Alaskan History Magazine May-June, 2020

Page 38

Mining experts on the future site of the Kennecott Mine, July, 1902. Stephen Birch is second from the left. [National Archives]

Stephen Birch and the Kennecott Copper Mine “One should not underestimate Mr. Birch’s ability as a financier and high grade business man, even on Wall Street. While he organized the Morgan-Guggenheim Alaska Syndicate, he was not a mere employee therein — he was the third member of the Syndicate and furnished the ideas and the rules upon which its copper trust and business was based.
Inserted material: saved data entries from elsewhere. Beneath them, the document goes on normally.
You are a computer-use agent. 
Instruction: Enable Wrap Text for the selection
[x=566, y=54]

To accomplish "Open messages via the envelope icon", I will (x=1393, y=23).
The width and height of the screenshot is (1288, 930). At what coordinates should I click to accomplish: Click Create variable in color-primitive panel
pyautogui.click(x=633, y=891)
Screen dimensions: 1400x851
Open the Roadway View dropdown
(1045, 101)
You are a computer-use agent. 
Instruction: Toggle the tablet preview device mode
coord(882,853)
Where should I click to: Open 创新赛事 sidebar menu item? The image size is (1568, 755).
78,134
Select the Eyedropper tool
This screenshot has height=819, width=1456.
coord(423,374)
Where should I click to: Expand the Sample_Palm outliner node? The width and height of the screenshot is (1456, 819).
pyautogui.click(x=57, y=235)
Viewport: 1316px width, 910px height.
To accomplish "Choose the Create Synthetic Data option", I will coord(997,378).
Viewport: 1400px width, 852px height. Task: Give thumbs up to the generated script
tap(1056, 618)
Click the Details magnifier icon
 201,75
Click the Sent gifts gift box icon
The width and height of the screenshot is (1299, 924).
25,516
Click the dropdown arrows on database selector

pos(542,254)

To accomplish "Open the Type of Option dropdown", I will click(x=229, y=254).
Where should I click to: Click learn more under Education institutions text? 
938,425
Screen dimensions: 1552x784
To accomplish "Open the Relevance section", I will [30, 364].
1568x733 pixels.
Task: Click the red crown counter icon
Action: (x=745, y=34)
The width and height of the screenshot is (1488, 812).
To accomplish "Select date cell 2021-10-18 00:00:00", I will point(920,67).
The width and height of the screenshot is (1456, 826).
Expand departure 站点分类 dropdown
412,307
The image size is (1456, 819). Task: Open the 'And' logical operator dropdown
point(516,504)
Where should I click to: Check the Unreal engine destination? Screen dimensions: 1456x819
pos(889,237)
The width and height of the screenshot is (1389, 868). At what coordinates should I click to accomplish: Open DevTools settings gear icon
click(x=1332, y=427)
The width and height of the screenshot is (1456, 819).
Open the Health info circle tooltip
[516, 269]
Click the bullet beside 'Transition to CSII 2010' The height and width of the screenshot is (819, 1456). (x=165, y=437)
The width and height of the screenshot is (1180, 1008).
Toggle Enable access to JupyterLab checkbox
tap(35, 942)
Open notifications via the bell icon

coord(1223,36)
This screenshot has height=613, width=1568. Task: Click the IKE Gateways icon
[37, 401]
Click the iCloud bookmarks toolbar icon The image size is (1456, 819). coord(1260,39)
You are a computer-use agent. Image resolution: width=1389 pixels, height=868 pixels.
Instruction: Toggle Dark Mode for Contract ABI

He furnished these ideas and plans and carried them to success, while the New York partners merely furnished capital.” —James Wickersham, in a letter to Ernest Gruening, 1938

Frontier historian and photographer Clarence L. Andrews wrote in his magnum opus history of the northland, The Story of Alaska (Lowman & Hanford Co., Seattle, 1931), “The copper of that region had been known for more than one hundred years before the discovery was made. Baranof knew of it and collected metal from the Indians to cast a bell (1795). The finding of the Mountains of Red Metal was one of the parts of the story of the Trail of Ninety-Eight, when the gold-seekers passed through the Copper River Valley in the effort to reach the Klondike, and some of them tarried and found copper. Not only were the rich deposits of copper glance and bornite discovered in those stupendous mountains threaded with glaciers, but pure copper in masses of tons in weight, silver in nuggets, and placer gold. The story only began with the finding of the riches, then the question was, how to bring it out from its fastnesses?”